WRITTEN PROBLEM:
Rewrite the Deknatel biography starting with "Frederick Brockway Deknatel" and going on through "1942 to 1972.", putting "teacher" in place of "educator".

Frederick Brockway Deknatel (March 9, 1905 – November 3, 1973) was an American art historian and educator. Deknatel was the William Door Boardman Professor of Fine Arts at Harvard University from 1942 to 1972.

Career
Born in Chicago, Deknatel graduated from the Lawrenceville School in 1924. He then earned a Bachelor of Arts in history from Princeton University in 1928. Deknatel married Virginia Herrick three years later, and received a Doctor of Philosophy in art history from Harvard University in 1935. He wrote a doctoral dissertation on thirteenth-century Gothic sculpture in the Burgos and León Cathedral. However, Deknatel soon gained an interest in modern art of the nineteenth and twentieth centuries.

Five years after graduating, Deknatel was hired as associate professor of fine arts at Harvard, and was made full professor in 1946. In the mid-1940s, he took on a number of important administrative roles, including the assistant dean of Harvard College (1942-1945), chair of the Department of Fine Arts (1944-1949), and president of the College Art Association (1947-1948).

ENTRIES PROVIDED:
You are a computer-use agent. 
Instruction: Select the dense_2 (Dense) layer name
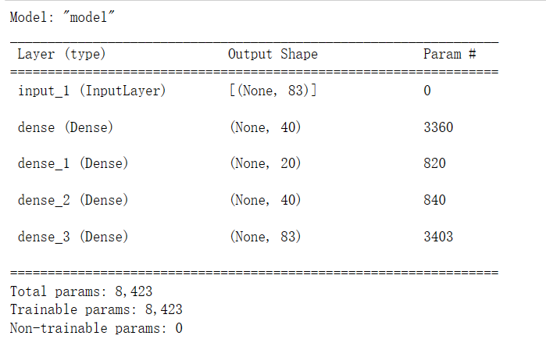(73, 200)
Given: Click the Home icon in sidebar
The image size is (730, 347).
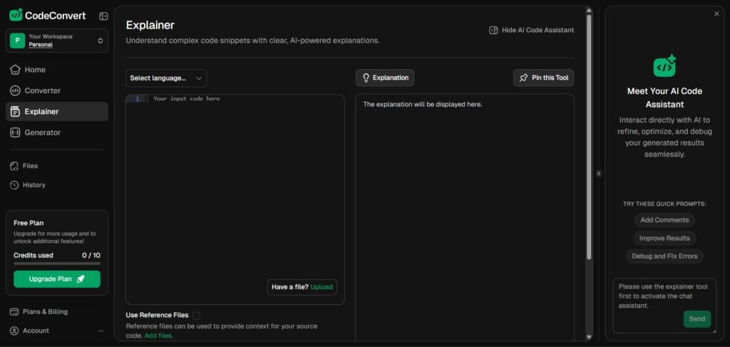Looking at the screenshot, I should click(x=15, y=70).
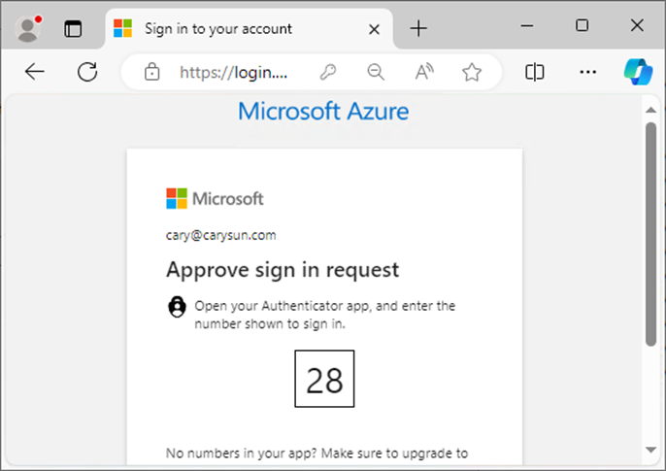Click the scrollbar down arrow
666x471 pixels.
coord(650,450)
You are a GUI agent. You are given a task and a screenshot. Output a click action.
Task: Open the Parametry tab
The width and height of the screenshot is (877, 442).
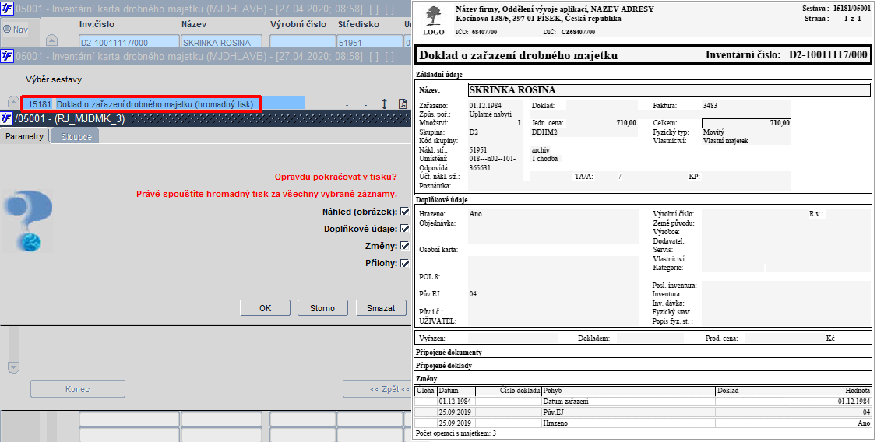coord(25,136)
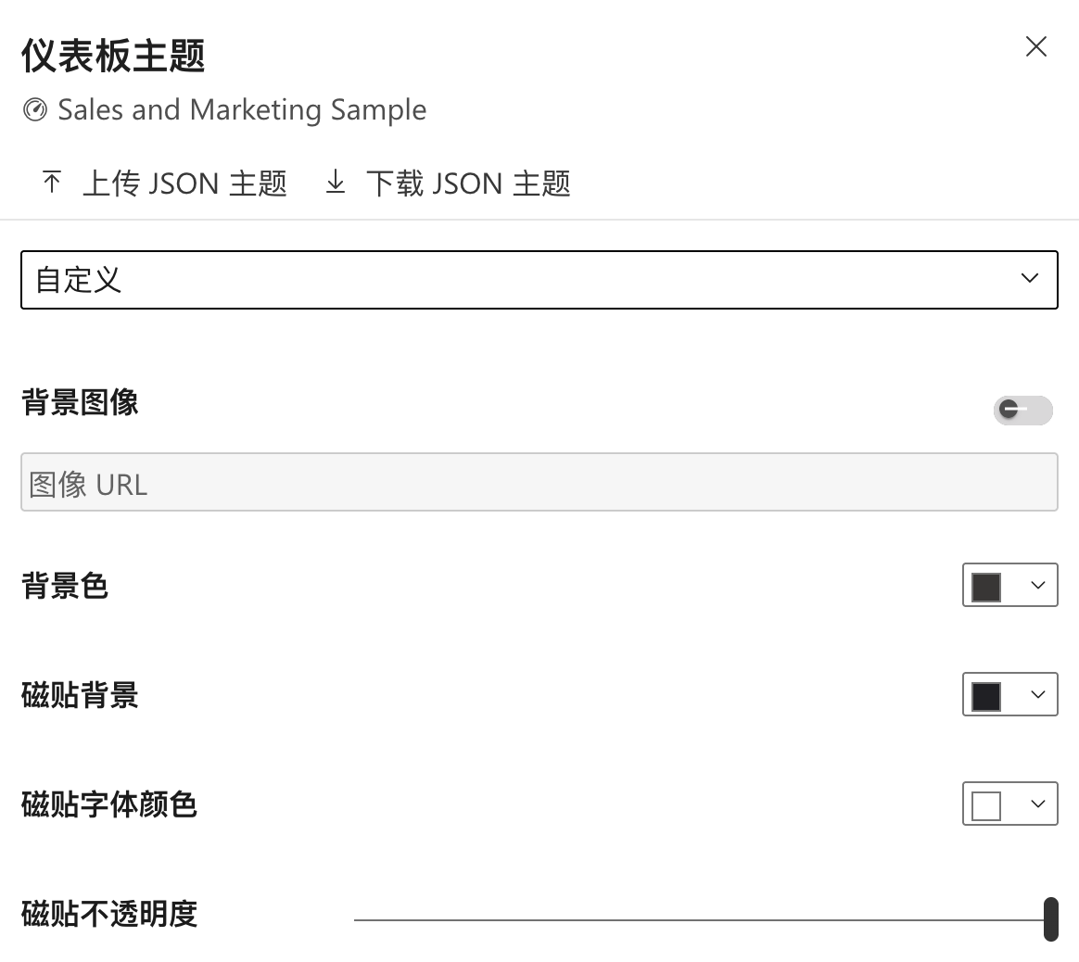Image resolution: width=1079 pixels, height=962 pixels.
Task: Click the Sales and Marketing Sample label
Action: (x=243, y=109)
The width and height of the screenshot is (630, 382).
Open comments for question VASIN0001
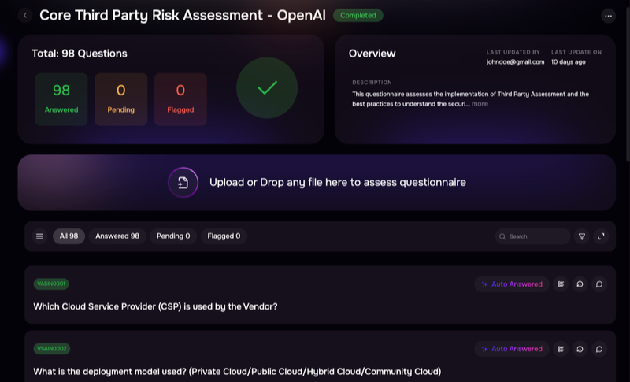click(599, 284)
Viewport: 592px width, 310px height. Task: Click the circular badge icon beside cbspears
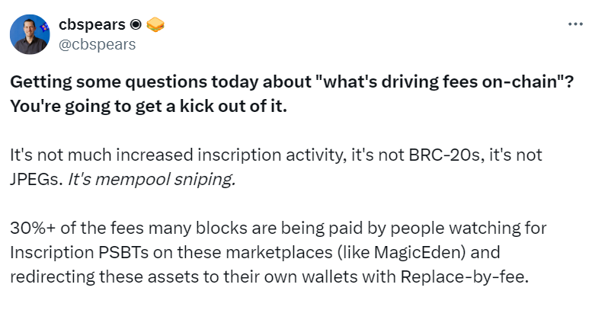133,24
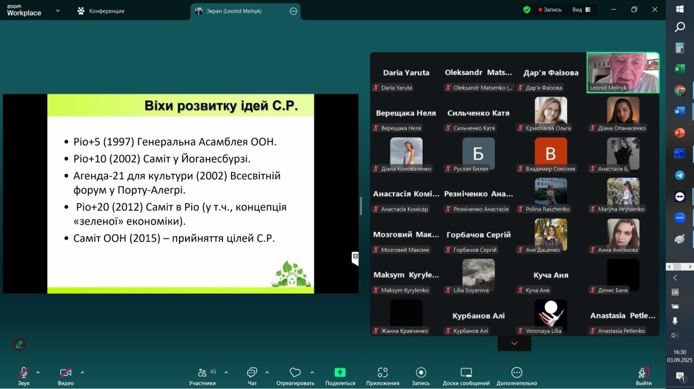The height and width of the screenshot is (389, 694).
Task: Open the Chat panel (Чат)
Action: (252, 373)
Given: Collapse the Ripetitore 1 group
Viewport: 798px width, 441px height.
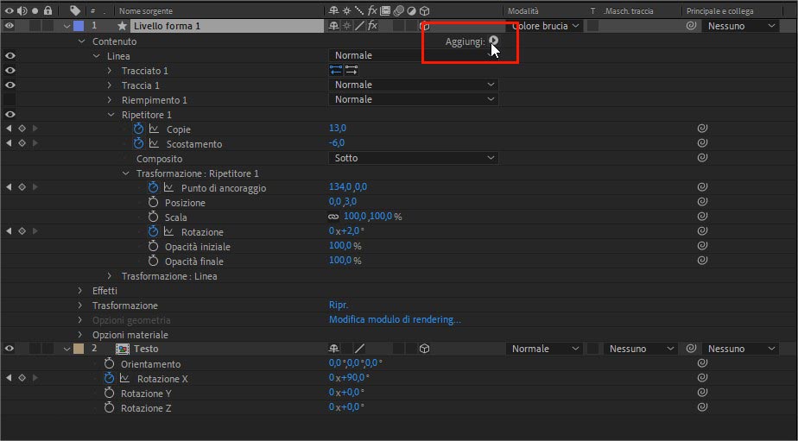Looking at the screenshot, I should (111, 114).
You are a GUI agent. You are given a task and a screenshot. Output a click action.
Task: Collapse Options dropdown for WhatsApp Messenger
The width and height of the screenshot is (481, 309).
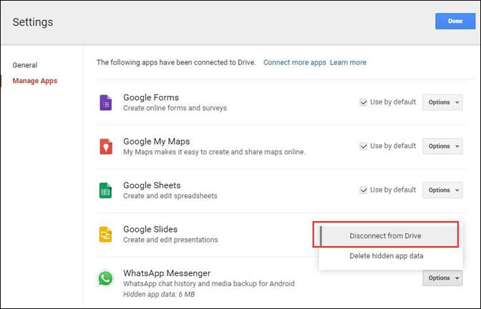point(442,278)
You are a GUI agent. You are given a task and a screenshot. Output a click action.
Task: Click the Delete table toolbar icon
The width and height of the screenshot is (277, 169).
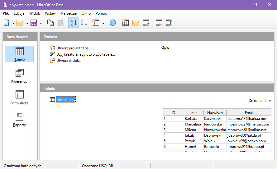(159, 23)
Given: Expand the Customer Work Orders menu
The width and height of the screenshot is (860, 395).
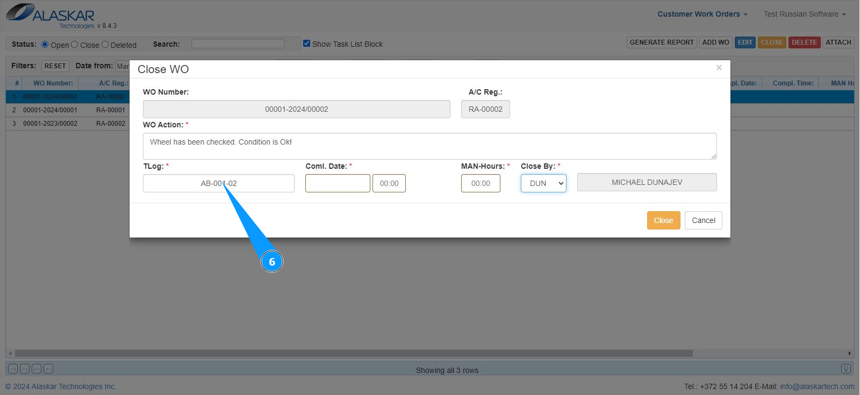Looking at the screenshot, I should click(x=702, y=14).
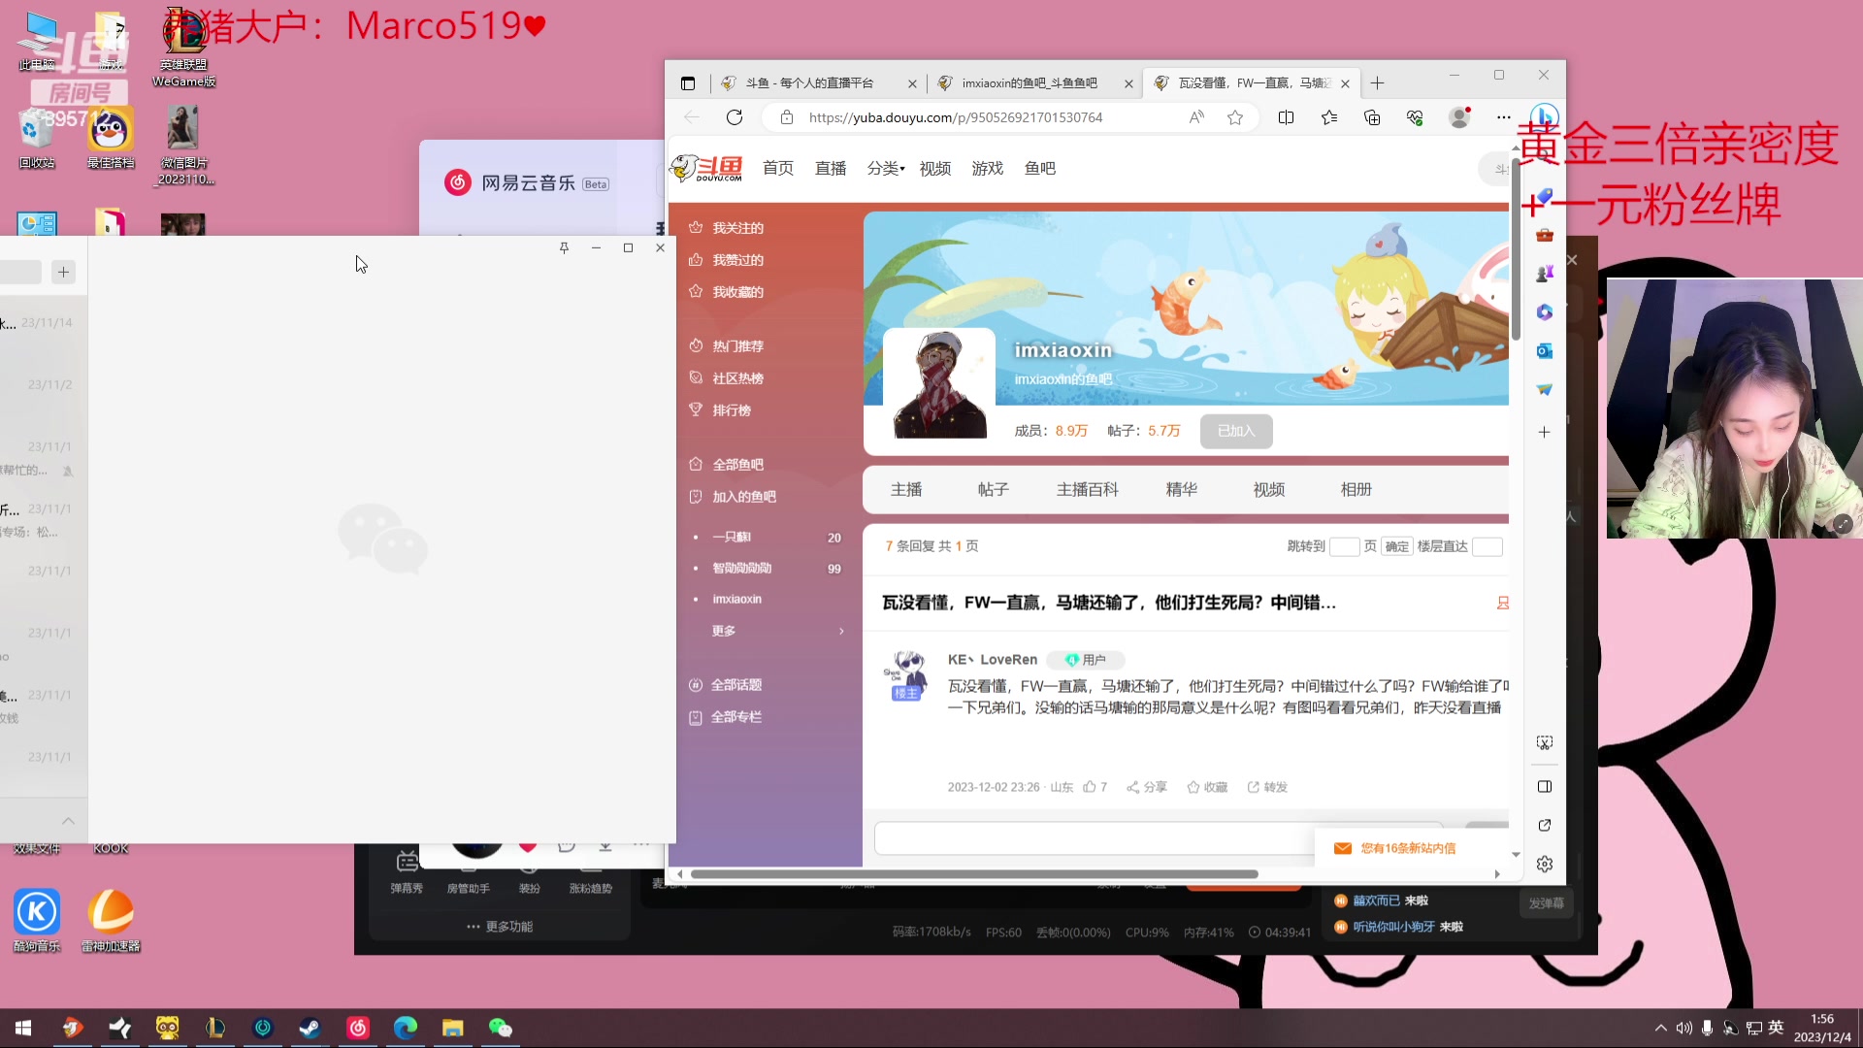Screen dimensions: 1863x1048
Task: Open Outlook from the Edge sidebar
Action: [x=1545, y=350]
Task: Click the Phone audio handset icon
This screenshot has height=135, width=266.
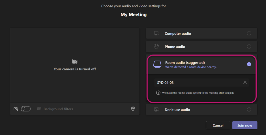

SOLUTION FOR THIS PROBLEM:
Frederick Brockway Deknatel (March 9, 1905 – November 3, 1973) was an American art historian and teacher. Deknatel was the William Door Boardman Professor of Fine Arts at Harvard University from 1942 to 1972.